Part 2
She slips from his porch, but still remains imbedded in his mind. Her very presence is a constant reminder of his failure, one he cannot dislodge or avoid. Somewhere in the Seattle area, she is walking around, with his genes inside her and his mother's hand-knitted rug in her possession.
He had heard she was in Boston and something unclenched. She was gone, and he was probably never going to see her again—what was to stop him moving on?
But. Now.
Now… she's back.
She's here.
And he lives in fear of meeting her somewhere, with his new family. In the grocery store. The bank. In the next car at a stoplight, or at the dentist. Anywhere and everywhere.
He tells himself he doesn't want her to see his new family so she won't get hurt, but it's not the truth.
The truth?
He hates the pang in his chest when her wounded eyes meet his gaze.
He doesn't want to see them again.
*
He's turning his head to find the shortest checkout line when his eyes meet her cool stare.

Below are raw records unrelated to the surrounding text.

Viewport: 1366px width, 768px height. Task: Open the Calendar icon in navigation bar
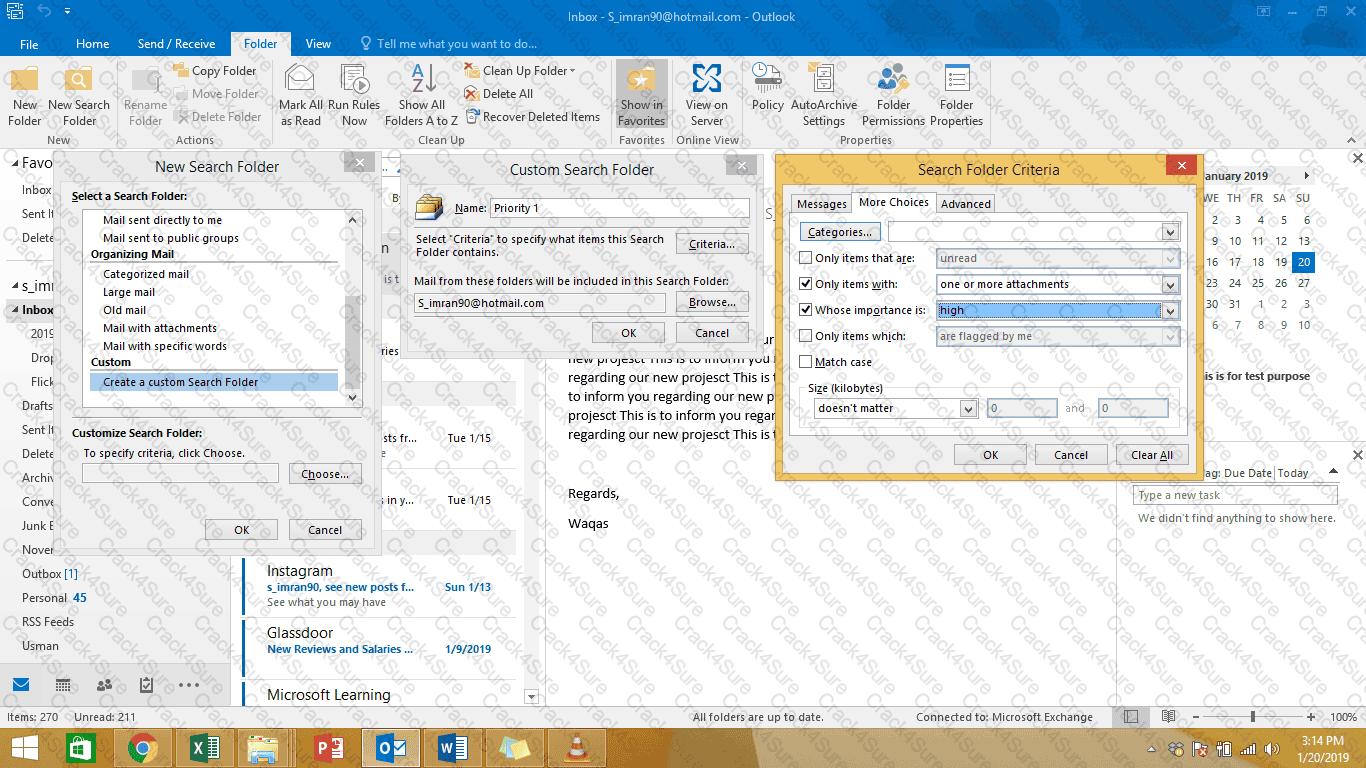63,685
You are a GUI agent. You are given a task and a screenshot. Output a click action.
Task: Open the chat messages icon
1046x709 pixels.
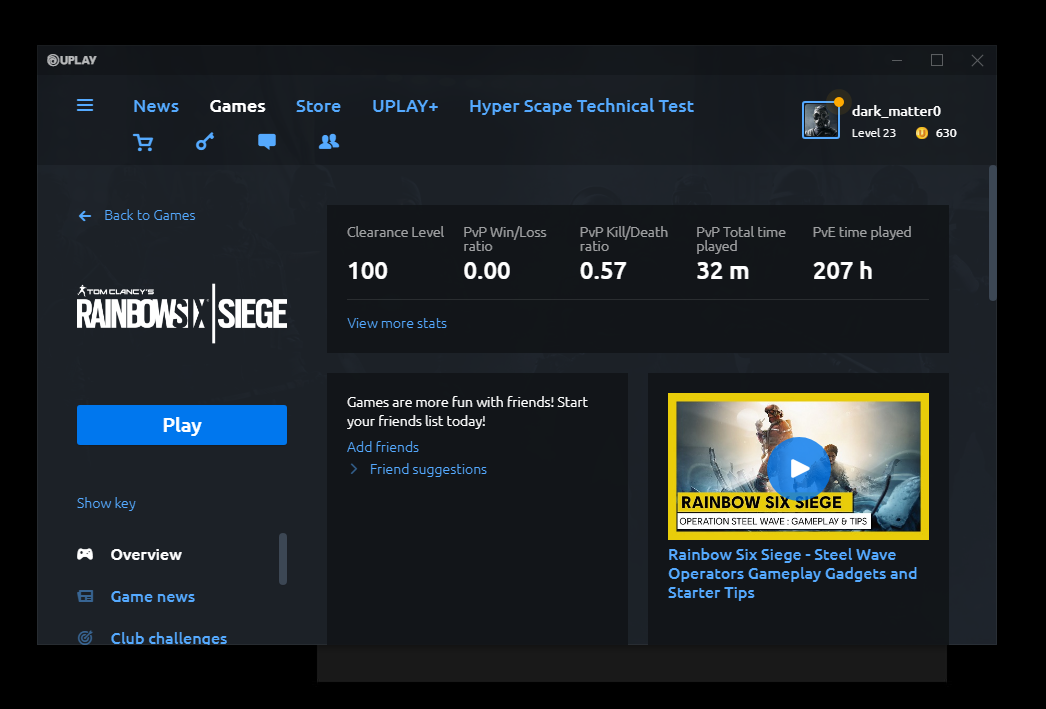tap(267, 142)
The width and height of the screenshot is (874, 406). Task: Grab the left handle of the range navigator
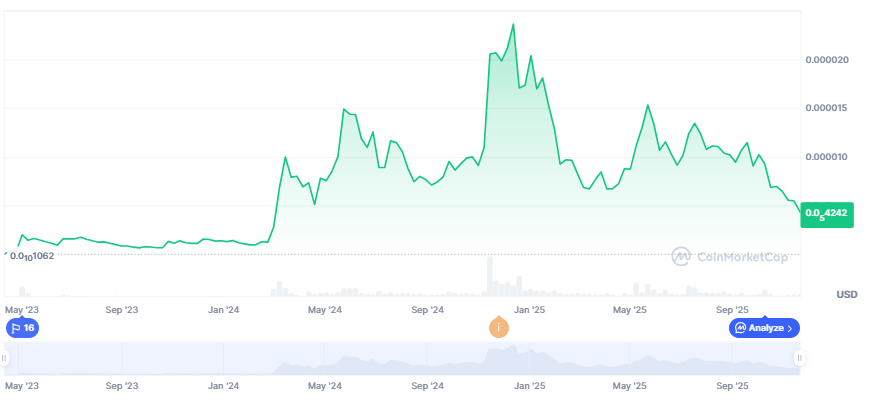coord(4,358)
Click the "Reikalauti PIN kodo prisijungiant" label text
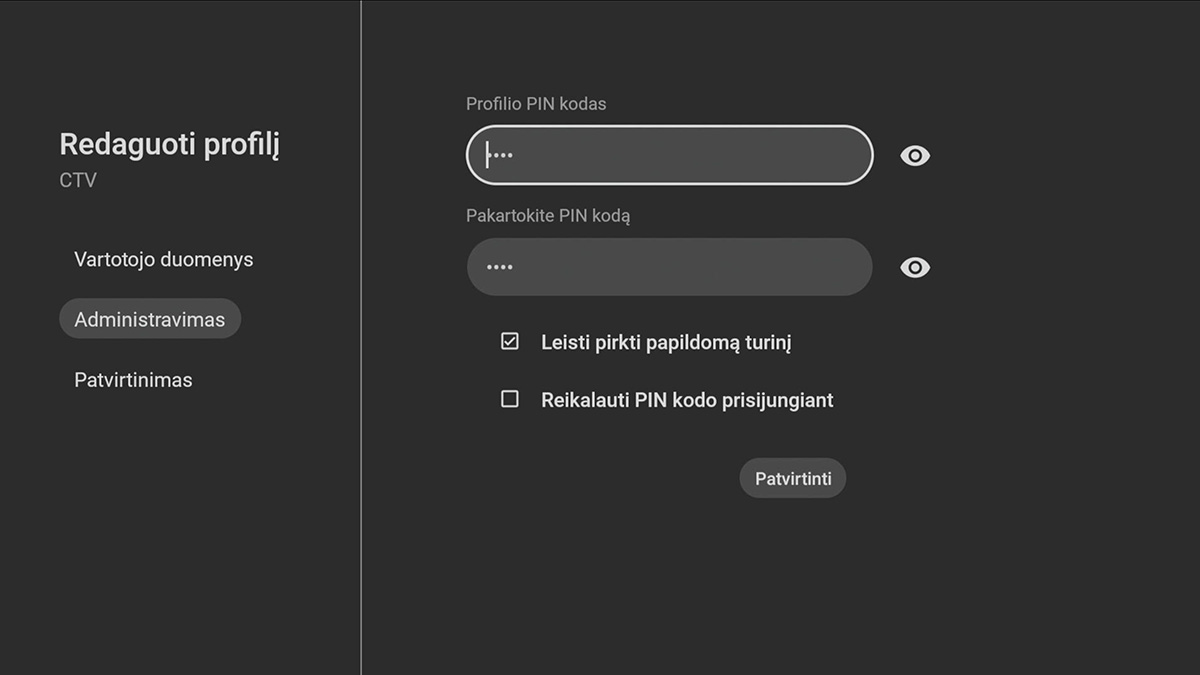1200x675 pixels. coord(687,401)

It feels like his heart stops beating and he darts a look at Molly, flipping through a magazine. She hasn't noticed.
Forgetting subtlety, he spins his head back to look for her, dread flooding him. Coward.
But—it's not her, though, he realizes with a sudden burst of relief.
It's not her.
His eyes have caught on some fancy journal in the magazine aisle and nonchalantly he shuffles over and picks it up.
His thumb skims across the glossy front cover, featuring her standing next to some cocky-looking guy; the article is equal parts praise and unpronounceable words. Surgical intern Meredith Grey, daughter of the surgical visionary Ellis Grey, says one line, and it nearly takes his breath away.
It's two years later and her name is in magazines. The Shepherd Method is famous, and it is happening all over again.
"Did you see it?" Thatcher held up the publication eagerly. "Did you read?" "I don't have time to stay here and talk to you about whoever's publishing me this time, Thatch," snapped the woman to whom he was married. "I've got lives to save."
"Dad?" calls Molly, both she and the checkout girl looking at him expectantly.
He leaves his daughter in the magazine aisle and does not feel guilty.
*
He sees her again, in the grocery store.
It's really her, this time.
She's standing in front of the milk, a large tote in one hand and a cell in the other, looking…happy.
And yet… like Ellis.
He remembers the look in her eyes as she turned away from him and he shakes the image from his
head.
*
Then there are a few years he doesn't remember too well.